● **Activity**
Word for word, transcribe all the entries shown below.

Extracted data entries:
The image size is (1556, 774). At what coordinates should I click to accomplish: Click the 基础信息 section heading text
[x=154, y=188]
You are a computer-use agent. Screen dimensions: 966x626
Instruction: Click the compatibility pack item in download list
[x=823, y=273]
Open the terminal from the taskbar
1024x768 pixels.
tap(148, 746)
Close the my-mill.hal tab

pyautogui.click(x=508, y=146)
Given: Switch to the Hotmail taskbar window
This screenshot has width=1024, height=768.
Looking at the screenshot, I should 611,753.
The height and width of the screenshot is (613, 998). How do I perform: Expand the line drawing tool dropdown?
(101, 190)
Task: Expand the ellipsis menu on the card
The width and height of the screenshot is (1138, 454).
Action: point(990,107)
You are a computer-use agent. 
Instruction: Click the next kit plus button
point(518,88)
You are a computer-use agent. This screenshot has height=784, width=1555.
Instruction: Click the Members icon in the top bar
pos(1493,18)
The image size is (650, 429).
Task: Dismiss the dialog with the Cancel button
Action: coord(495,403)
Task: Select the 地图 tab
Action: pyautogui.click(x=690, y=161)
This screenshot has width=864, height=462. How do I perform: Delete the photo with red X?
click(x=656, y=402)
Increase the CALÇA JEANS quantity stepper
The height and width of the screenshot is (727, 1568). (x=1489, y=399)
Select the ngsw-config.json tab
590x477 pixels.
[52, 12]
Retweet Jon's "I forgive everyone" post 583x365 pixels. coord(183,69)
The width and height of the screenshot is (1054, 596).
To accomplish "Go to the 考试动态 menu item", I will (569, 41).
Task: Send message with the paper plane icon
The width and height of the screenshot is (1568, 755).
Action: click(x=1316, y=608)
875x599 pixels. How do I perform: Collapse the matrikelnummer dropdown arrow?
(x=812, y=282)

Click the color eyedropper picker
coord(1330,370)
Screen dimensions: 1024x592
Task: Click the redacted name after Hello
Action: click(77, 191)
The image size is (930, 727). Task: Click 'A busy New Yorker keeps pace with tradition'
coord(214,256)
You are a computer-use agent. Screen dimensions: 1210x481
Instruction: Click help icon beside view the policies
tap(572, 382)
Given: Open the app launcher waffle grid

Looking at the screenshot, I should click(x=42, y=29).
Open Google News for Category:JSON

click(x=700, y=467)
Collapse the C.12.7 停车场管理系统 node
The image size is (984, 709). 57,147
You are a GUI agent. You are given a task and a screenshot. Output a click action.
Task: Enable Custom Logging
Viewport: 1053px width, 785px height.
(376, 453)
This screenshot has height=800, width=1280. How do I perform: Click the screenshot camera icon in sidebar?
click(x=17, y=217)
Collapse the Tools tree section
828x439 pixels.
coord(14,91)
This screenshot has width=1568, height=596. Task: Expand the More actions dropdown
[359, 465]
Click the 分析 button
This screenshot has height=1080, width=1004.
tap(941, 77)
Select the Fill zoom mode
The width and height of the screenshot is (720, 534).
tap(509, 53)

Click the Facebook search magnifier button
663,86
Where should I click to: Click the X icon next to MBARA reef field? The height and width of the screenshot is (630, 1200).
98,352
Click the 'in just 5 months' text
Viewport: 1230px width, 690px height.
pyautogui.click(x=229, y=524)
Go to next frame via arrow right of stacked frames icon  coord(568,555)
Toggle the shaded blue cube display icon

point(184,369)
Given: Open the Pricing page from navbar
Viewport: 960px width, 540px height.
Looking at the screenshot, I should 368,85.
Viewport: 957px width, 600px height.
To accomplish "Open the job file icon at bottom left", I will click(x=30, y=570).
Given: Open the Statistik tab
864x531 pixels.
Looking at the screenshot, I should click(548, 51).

● **Solution to this task**
The image size is (1556, 774). At what coordinates should I click to accomplish: Click the 基础信息 section heading text
[x=154, y=188]
You are a computer-use agent. Screen dimensions: 966x626
Instruction: Click the compatibility pack item in download list
[x=823, y=273]
Open the terminal from the taskbar
1024x768 pixels.
tap(148, 746)
Close the my-mill.hal tab

pyautogui.click(x=508, y=146)
Given: Switch to the Hotmail taskbar window
This screenshot has width=1024, height=768.
Looking at the screenshot, I should 611,753.
The height and width of the screenshot is (613, 998). How do I perform: Expand the line drawing tool dropdown?
(101, 190)
Task: Expand the ellipsis menu on the card
The width and height of the screenshot is (1138, 454).
Action: point(990,107)
You are a computer-use agent. 
Instruction: Click the next kit plus button
point(518,88)
You are a computer-use agent. This screenshot has height=784, width=1555.
Instruction: Click the Members icon in the top bar
pos(1493,18)
The image size is (650, 429).
Task: Dismiss the dialog with the Cancel button
Action: coord(495,403)
Task: Select the 地图 tab
Action: pyautogui.click(x=690, y=161)
This screenshot has width=864, height=462. How do I perform: Delete the photo with red X?
click(x=656, y=402)
Increase the CALÇA JEANS quantity stepper
The height and width of the screenshot is (727, 1568). (x=1489, y=399)
Select the ngsw-config.json tab
590x477 pixels.
[52, 12]
Retweet Jon's "I forgive everyone" post 583x365 pixels. coord(183,69)
The width and height of the screenshot is (1054, 596).
To accomplish "Go to the 考试动态 menu item", I will (569, 41).
Task: Send message with the paper plane icon
The width and height of the screenshot is (1568, 755).
Action: click(x=1316, y=608)
875x599 pixels. How do I perform: Collapse the matrikelnummer dropdown arrow?
(x=812, y=282)

Click the color eyedropper picker
coord(1330,370)
Screen dimensions: 1024x592
Task: Click the redacted name after Hello
Action: click(77, 191)
The image size is (930, 727). Task: Click 'A busy New Yorker keeps pace with tradition'
coord(214,256)
You are a computer-use agent. Screen dimensions: 1210x481
Instruction: Click help icon beside view the policies
tap(572, 382)
Given: Open the app launcher waffle grid

Looking at the screenshot, I should click(x=42, y=29).
Open Google News for Category:JSON

click(x=700, y=467)
Collapse the C.12.7 停车场管理系统 node
The image size is (984, 709). 57,147
You are a GUI agent. You are given a task and a screenshot. Output a click action.
Task: Enable Custom Logging
Viewport: 1053px width, 785px height.
(376, 453)
This screenshot has height=800, width=1280. How do I perform: Click the screenshot camera icon in sidebar?
click(x=17, y=217)
Collapse the Tools tree section
828x439 pixels.
coord(14,91)
This screenshot has width=1568, height=596. Task: Expand the More actions dropdown
[359, 465]
Click the 分析 button
This screenshot has height=1080, width=1004.
tap(941, 77)
Select the Fill zoom mode
The width and height of the screenshot is (720, 534).
tap(509, 53)

Click the Facebook search magnifier button
663,86
Where should I click to: Click the X icon next to MBARA reef field? The height and width of the screenshot is (630, 1200).
98,352
Click the 'in just 5 months' text
Viewport: 1230px width, 690px height.
pyautogui.click(x=229, y=524)
Go to next frame via arrow right of stacked frames icon  coord(568,555)
Toggle the shaded blue cube display icon

point(184,369)
Given: Open the Pricing page from navbar
Viewport: 960px width, 540px height.
Looking at the screenshot, I should 368,85.
Viewport: 957px width, 600px height.
To accomplish "Open the job file icon at bottom left", I will click(x=30, y=570).
Given: Open the Statistik tab
864x531 pixels.
Looking at the screenshot, I should click(548, 51).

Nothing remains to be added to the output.